As provost, Urban will oversee all academic matters at the university while working collaboratively with Lehigh President John D. Simon and university leadership on the implementation of the Path to Prominence and GO: The Campaign for Lehigh. Additionally, Urban will lead the formulation and development of a new strategic plan that will guide the university’s growth into the next decade.

“I know I speak for everyone on the university leadership team in proudly welcoming Nathan Urban to Lehigh,” Simon said. “He is an accomplished researcher and an innovator in his field, and during his time at Pitt proved himself to be an adept administrator. I am certain his experience and intellect will serve him well at Lehigh, and I look forward to working with him to build a brighter future for our university.”

“Nathan Urban is a perfect fit for Lehigh at a time of great change, growth and excitement,” added Kevin L. Clayton ’84 ’13P, chair of the Lehigh Board of Trustees. “As we push forward on a number of critically important initiatives that will cement our place as one of the finest universities in the nation, we believe Nathan is precisely the kind of leader who can support and grow the academic and research enterprise of a forward-thinking university.”

Urban’s appointment comes after an extensive global search led by Simon and a university search committee, and supported by the California-based search firm Education Executives LLC. Simon noted that the position attracted an impressive field of candidates, but even among such a distinguished group, Urban stood out for his varied experience and impressive record of success.

‘It was a pleasure getting to know Nathan through this search process,” said Shalinee Kishore, Iacocca Chair and professor of electrical and computer engineering, who served as chair of the Provost Search Committee. “From what we observed, he is incredibly thoughtful, articulate and compassionate. He is a gifted scholar, with deep experience in building and growing research. He has helped enhance undergraduate and graduate education at Carnegie Mellon and Pitt, and has helped identify and grow new strategic efforts, something that will be key for Lehigh in the years ahead.”

Urban said he was drawn to Lehigh because of the university’s growing ambition and visionary leadership, as well as the strong sense of community on campus and the deep loyalty of Lehigh alumni.

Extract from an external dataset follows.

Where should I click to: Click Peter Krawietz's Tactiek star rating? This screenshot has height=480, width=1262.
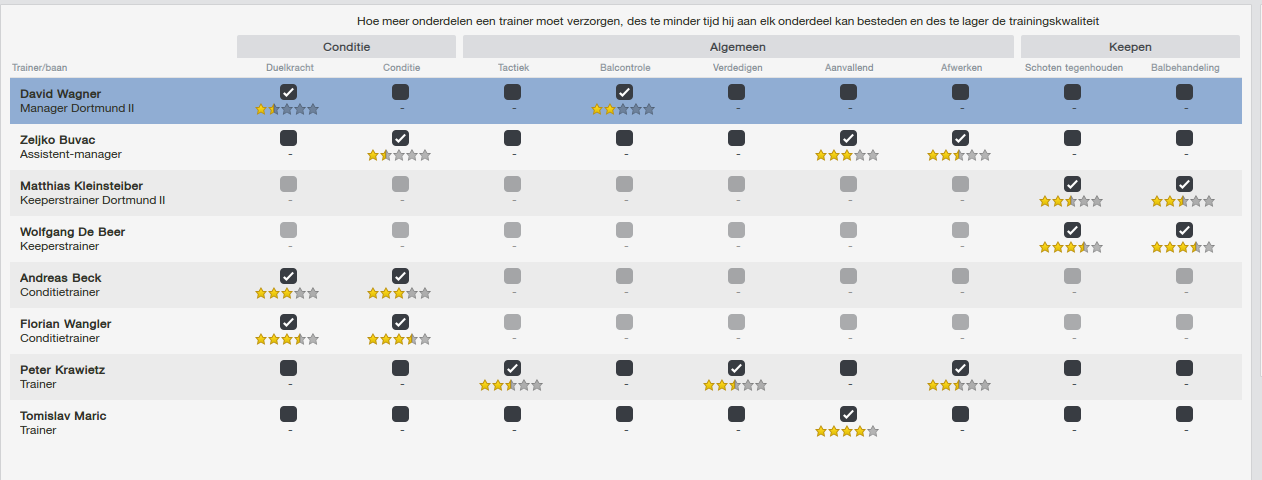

“It’s very exciting to see Lehigh engaged in these plans to grow the university, not only in its physical infrastructure and student enrollment, but in terms of its intellectual footprint as well,” he said. “We are living in a time in which many universities are scaling back their enrollments and their ambitions, so the fact that Lehigh is bold enough to take these kinds of steps is very exciting. I am honored to have been selected to serve as Lehigh’s next provost and very much look forward to getting to know and work with everyone in the campus community.”

Supporting Students and Building Bridges

During his time as vice provost at Pitt, Urban has worked to improve the graduate student experience, opening up new channels of communication between students and the administration and creating facilities and collaborative spaces that foster a stronger sense of community.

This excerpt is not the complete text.